令和5年度の厚生労働省の統計によると、新たにがんと診断された人は約99万人で、2人に1人が生涯のうちに一度はがんに罹患するとされています。がん治療に伴う外見の変化により不安や悩みを抱える方を支援し、安心して社会生活を送っていただけるよう、ウィッグや乳房補正具の購入に要する費用の一部を助成します。
RSウイルス感染症は、RSウイルスによる急性呼吸器感染症で、特に生後6か月以内の乳幼児で重症化することがあります。妊娠28週から37週に至るまでの間に妊婦が母子免疫ワクチンを接種することで、出生児の発症や重症化の予防が期待できることから、円滑な実施に向けて、接種体制を整備し、周知、啓発に努めてまいります。
現行の環境基本計画が令和8年度末をもって終期を迎えます。
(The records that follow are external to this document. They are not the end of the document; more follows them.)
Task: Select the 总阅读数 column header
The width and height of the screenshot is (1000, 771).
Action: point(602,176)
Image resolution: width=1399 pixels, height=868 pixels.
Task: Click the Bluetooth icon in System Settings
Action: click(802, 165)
このことから、9年度からの10年間を計画期間とし、環境に関する施策を総合的かつ計画的に推進する行動指針となる、第3次環境基本計画を策定いたします。
地域コミュニティの要となる自治会には、日常の暮らしを支えていただきながら、豊かで住みよいまちづくりのため、防犯、防災やふれあい活動など、日々、様々な取組みを進めていただいております。一方で、会員数の減少や担いて不足などにより、今後の活動継続が困難となり得る課題があることから、持続可能な自治会のあり方に関する調査研究を行い、支援策の検討を進めてまいります。
本市の認知度向上及び魅力発信を図るため、シティプロモーション関連ツールを作成し、統一感のある情報発信に取り組むとともに、各種イベントや機会を捉えた効果的なシティプロモーションを推進いたします。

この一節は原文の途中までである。